Perjuangan
Rakyat Semarang dalam Melawan Tentara Jepang - Pasca proklamasi dikumandangkan,
berita mengenai hal tersebut terus menyebar
hingga ke penjuru tanah air. Pemindahan kekuasaan dari pendudukan Jepang ke
Indonesia juga terus dilakukan. Pada tanggal 19 Agustus 1945, sekitar pukul
13.00 WIB berkumandang lewat radio tentang sebuah pernyataan dan perintah agar
pemindahan kekuasaan dari tangan Jepang ke pihak Indonesia terus dilakukan. Hal
ini semakin membakar semangat para pemuda Semarang dan sekitarnya untuk
melakukan perebutan kekuasaan. Bahkan
Wongsonegoro selaku pimpinan pemerintahan di Semarang mengeluarkan pernyataan
atau perintah sebagai berikut :
Berdasarkan
atas pengumuman-pengumuman Panitia Persiapan Kemerdekaan Indonesia dan Komite
Nasional di Jakarta, maka dengan ini kami atas nama rakyat Indonesia
mengumumkan sementara aturan-aturan pernerintahan untuk menjaga keamanan umum
di daerah Semarang.
1. Mulai
hari ini tanggal 19 Agustus 1945 jam 13.00 Permerintah RI untuk daerah Semarang
mulai berlaku.
2. Terhadap
segala perbuatan yang menentang pemerintah RI akan diambil tindakan yang keras.
3. Senjata
api, kecuali yang di tangan mereka yang berhak memakainya harus diserahkan
kepada polisi.
4. Hanya
bendera Indonesia Merah Putih boleh berkibar.
5. Terhadap
segala perbuatan yang mengganggu ketenteraman dan kesejahteraan umum diambil
tindakan keras.
6. Selanjutnya semua penduduk hendaknya melakukan
pekerjaannya sehari-hari sebagaimana biasa.
Semarang,
19 Agustus 1945 Kepala Pemerintahan RI Daerah Semarang Wongsonegoro. Suasana di
Semarang semakin panas. Jepang tidak menghiraukan seruan pemerintahan di
Semarang. Pada tanggal 7 Oktober 1945, ribuan pemuda Semarang mengerumuni
tangsi tentara Jepang, Kedobutai di Jatingaleh. Sementara pimpinan mereka
sedang berunding di dalam tangsi untuk membahas mengenai penyerahan senjata.

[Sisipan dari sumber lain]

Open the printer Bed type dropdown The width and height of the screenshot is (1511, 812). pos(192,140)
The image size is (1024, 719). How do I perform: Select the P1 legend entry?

Perundingan itu berjalan tersendat- sendat, tetapi akhirnya disepakati
penyerahan senjata secara bertahap.
Ketegangan
antara kedua belah pihak terus berlanjut. Pada tanggal 14 Oktober 1945, sekitar
400 orang tawanan Jepang dari pabrik gula Cepiring diangkut oleh para pemuda ke
penjara Bulu, Semarang. Dalam perjalanan, sebagian dari para tawanan berhasil
melarikan diri dan minta perlindungan kepada batalion Kedobutai . Oleh karena
itu, tanpa menunggu perintah, para pemuda segera menyerang dan melakukan
perebutan senjata terhadap Jepang. Terjadilah pertempuran sengit antara rakyat
Indonesia melawan pasukan Jepang. Pertempuran ini dikenal dengan Pertempuran
Lima Hari di Semarang.
Pada
tanggal 14 Oktober 1945, pada petang harinya, petugas kepolisian Indonesia yang
menjaga persediaan air minum di Wungkal diserang oleh pasukan Jepang. Mereka
dilucuti dan disiksa di tangsi Kedobutai Jatingaleh. Kemudian, di jalan
Peterongan terdengar kabar bahwa air ledeng di Candi telah diracuni oleh
Jepang. Oleh karena rakyat menjadi gelisah, dr. Kariadi, kepala laboratorium
dinas Purusara Semarang ingin mengecek persediaan air tersebut namun ia dibunuh
oleh tentara Jepang. Hal ini telah menambah sengitnya pertempuran antara para
pemuda melawan tentara Jepang.
Para
pemuda berhasil menangkap Mayor Jenderal Nakamura di kediamannya, di Magelang.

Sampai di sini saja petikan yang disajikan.